▼▼▼

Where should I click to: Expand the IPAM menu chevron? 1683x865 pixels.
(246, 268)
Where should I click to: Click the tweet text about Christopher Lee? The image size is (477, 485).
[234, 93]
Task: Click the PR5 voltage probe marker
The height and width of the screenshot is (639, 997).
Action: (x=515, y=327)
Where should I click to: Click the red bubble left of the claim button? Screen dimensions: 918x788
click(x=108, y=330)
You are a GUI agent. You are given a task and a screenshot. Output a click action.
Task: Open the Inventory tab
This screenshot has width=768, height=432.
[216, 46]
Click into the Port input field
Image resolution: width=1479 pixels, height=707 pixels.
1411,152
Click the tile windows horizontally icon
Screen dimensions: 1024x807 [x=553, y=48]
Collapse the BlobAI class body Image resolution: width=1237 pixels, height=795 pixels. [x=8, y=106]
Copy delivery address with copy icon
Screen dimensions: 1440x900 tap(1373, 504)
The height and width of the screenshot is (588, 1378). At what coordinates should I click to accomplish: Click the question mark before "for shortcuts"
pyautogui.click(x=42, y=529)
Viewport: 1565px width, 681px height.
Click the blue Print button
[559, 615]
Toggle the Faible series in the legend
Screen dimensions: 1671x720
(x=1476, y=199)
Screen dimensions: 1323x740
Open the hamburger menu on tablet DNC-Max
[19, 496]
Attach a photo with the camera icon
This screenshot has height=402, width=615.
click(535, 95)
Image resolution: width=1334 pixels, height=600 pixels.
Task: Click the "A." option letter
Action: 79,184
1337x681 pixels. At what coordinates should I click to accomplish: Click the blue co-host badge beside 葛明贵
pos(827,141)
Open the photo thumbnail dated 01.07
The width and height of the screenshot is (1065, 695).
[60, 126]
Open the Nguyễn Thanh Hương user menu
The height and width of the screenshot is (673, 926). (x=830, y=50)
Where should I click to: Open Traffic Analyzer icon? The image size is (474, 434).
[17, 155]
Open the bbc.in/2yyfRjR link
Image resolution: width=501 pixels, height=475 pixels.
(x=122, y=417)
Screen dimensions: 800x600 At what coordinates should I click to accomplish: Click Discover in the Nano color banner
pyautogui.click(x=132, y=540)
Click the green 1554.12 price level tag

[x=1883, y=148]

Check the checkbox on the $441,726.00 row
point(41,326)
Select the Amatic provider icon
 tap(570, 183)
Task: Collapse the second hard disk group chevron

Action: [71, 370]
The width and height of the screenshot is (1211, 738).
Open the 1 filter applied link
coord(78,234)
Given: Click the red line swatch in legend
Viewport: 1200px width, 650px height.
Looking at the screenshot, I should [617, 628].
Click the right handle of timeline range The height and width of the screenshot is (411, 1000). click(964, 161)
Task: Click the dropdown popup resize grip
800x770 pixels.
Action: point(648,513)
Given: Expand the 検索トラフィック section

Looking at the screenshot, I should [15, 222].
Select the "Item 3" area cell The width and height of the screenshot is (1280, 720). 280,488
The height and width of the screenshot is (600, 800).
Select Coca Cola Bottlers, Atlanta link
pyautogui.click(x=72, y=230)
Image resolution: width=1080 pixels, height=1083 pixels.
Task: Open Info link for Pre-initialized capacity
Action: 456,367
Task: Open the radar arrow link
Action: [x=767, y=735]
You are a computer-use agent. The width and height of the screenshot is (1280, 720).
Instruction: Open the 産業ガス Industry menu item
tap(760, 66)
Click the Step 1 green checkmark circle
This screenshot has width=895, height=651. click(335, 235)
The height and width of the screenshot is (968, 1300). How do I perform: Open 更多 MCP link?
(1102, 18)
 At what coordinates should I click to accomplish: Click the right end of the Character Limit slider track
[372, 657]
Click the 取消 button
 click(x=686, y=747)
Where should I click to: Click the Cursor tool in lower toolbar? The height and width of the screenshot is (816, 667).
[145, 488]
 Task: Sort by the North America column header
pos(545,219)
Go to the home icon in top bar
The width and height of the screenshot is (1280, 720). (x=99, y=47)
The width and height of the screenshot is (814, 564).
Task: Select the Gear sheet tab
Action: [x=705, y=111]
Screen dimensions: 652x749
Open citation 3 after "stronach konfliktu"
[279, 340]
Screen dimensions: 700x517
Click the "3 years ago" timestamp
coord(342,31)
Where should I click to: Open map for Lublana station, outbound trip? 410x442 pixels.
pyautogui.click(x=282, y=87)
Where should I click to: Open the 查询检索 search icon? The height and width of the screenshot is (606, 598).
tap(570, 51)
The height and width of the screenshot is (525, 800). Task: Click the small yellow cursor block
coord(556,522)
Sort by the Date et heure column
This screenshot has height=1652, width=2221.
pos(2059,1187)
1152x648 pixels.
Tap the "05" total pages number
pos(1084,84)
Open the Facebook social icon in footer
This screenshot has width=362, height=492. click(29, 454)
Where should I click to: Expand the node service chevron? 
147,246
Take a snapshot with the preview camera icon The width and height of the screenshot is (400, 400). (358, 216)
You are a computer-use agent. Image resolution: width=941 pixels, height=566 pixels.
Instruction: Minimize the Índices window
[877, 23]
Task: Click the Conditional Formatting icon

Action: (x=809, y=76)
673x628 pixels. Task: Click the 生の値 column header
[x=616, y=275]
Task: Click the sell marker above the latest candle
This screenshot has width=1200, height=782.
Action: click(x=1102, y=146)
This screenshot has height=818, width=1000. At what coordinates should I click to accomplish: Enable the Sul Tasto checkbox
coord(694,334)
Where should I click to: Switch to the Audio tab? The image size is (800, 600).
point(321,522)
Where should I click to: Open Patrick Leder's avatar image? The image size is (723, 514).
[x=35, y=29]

▲▲▲

§ EXERCISE DIRECTIONS: Copy the entries above exactly, so that each line matches the original.

§ WRITTEN RESPONSE:
Where should I click to: Expand the IPAM menu chevron? 1683x865 pixels.
(246, 268)
Where should I click to: Click the tweet text about Christopher Lee? The image size is (477, 485).
[234, 93]
Task: Click the PR5 voltage probe marker
The height and width of the screenshot is (639, 997).
Action: (x=515, y=327)
Where should I click to: Click the red bubble left of the claim button? Screen dimensions: 918x788
click(x=108, y=330)
You are a GUI agent. You are given a task and a screenshot. Output a click action.
Task: Open the Inventory tab
This screenshot has width=768, height=432.
[216, 46]
Click into the Port input field
Image resolution: width=1479 pixels, height=707 pixels.
1411,152
Click the tile windows horizontally icon
Screen dimensions: 1024x807 [x=553, y=48]
Collapse the BlobAI class body Image resolution: width=1237 pixels, height=795 pixels. [x=8, y=106]
Copy delivery address with copy icon
Screen dimensions: 1440x900 tap(1373, 504)
The height and width of the screenshot is (588, 1378). At what coordinates should I click to accomplish: Click the question mark before "for shortcuts"
pyautogui.click(x=42, y=529)
Viewport: 1565px width, 681px height.
Click the blue Print button
[559, 615]
Toggle the Faible series in the legend
Screen dimensions: 1671x720
(x=1476, y=199)
Screen dimensions: 1323x740
Open the hamburger menu on tablet DNC-Max
[19, 496]
Attach a photo with the camera icon
This screenshot has height=402, width=615.
click(535, 95)
Image resolution: width=1334 pixels, height=600 pixels.
Task: Click the "A." option letter
Action: 79,184
1337x681 pixels. At what coordinates should I click to accomplish: Click the blue co-host badge beside 葛明贵
pos(827,141)
Open the photo thumbnail dated 01.07
The width and height of the screenshot is (1065, 695).
[60, 126]
Open the Nguyễn Thanh Hương user menu
The height and width of the screenshot is (673, 926). (x=830, y=50)
Where should I click to: Open Traffic Analyzer icon? The image size is (474, 434).
[17, 155]
Open the bbc.in/2yyfRjR link
Image resolution: width=501 pixels, height=475 pixels.
(x=122, y=417)
Screen dimensions: 800x600 At what coordinates should I click to accomplish: Click Discover in the Nano color banner
pyautogui.click(x=132, y=540)
Click the green 1554.12 price level tag

[x=1883, y=148]

Check the checkbox on the $441,726.00 row
point(41,326)
Select the Amatic provider icon
 tap(570, 183)
Task: Collapse the second hard disk group chevron

Action: [71, 370]
The width and height of the screenshot is (1211, 738).
Open the 1 filter applied link
coord(78,234)
Given: Click the red line swatch in legend
Viewport: 1200px width, 650px height.
Looking at the screenshot, I should [617, 628].
Click the right handle of timeline range The height and width of the screenshot is (411, 1000). click(964, 161)
Task: Click the dropdown popup resize grip
800x770 pixels.
Action: point(648,513)
Given: Expand the 検索トラフィック section

Looking at the screenshot, I should [15, 222].
Select the "Item 3" area cell The width and height of the screenshot is (1280, 720). 280,488
The height and width of the screenshot is (600, 800).
Select Coca Cola Bottlers, Atlanta link
pyautogui.click(x=72, y=230)
Image resolution: width=1080 pixels, height=1083 pixels.
Task: Open Info link for Pre-initialized capacity
Action: 456,367
Task: Open the radar arrow link
Action: [x=767, y=735]
You are a computer-use agent. The width and height of the screenshot is (1280, 720).
Instruction: Open the 産業ガス Industry menu item
tap(760, 66)
Click the Step 1 green checkmark circle
This screenshot has width=895, height=651. click(335, 235)
The height and width of the screenshot is (968, 1300). How do I perform: Open 更多 MCP link?
(1102, 18)
 At what coordinates should I click to accomplish: Click the right end of the Character Limit slider track
[372, 657]
Click the 取消 button
 click(x=686, y=747)
Where should I click to: Click the Cursor tool in lower toolbar? The height and width of the screenshot is (816, 667).
[145, 488]
 Task: Sort by the North America column header
pos(545,219)
Go to the home icon in top bar
The width and height of the screenshot is (1280, 720). (x=99, y=47)
The width and height of the screenshot is (814, 564).
Task: Select the Gear sheet tab
Action: [x=705, y=111]
Screen dimensions: 652x749
Open citation 3 after "stronach konfliktu"
[279, 340]
Screen dimensions: 700x517
Click the "3 years ago" timestamp
coord(342,31)
Where should I click to: Open map for Lublana station, outbound trip? 410x442 pixels.
pyautogui.click(x=282, y=87)
Where should I click to: Open the 查询检索 search icon? The height and width of the screenshot is (606, 598).
tap(570, 51)
The height and width of the screenshot is (525, 800). Task: Click the small yellow cursor block
coord(556,522)
Sort by the Date et heure column
This screenshot has height=1652, width=2221.
pos(2059,1187)
1152x648 pixels.
Tap the "05" total pages number
pos(1084,84)
Open the Facebook social icon in footer
This screenshot has width=362, height=492. click(29, 454)
Where should I click to: Expand the node service chevron? 
147,246
Take a snapshot with the preview camera icon The width and height of the screenshot is (400, 400). (358, 216)
You are a computer-use agent. Image resolution: width=941 pixels, height=566 pixels.
Instruction: Minimize the Índices window
[877, 23]
Task: Click the Conditional Formatting icon

Action: (x=809, y=76)
673x628 pixels. Task: Click the 生の値 column header
[x=616, y=275]
Task: Click the sell marker above the latest candle
This screenshot has width=1200, height=782.
Action: click(x=1102, y=146)
This screenshot has height=818, width=1000. At what coordinates should I click to accomplish: Enable the Sul Tasto checkbox
coord(694,334)
Where should I click to: Switch to the Audio tab? The image size is (800, 600).
point(321,522)
Where should I click to: Open Patrick Leder's avatar image? The image size is (723, 514).
[x=35, y=29]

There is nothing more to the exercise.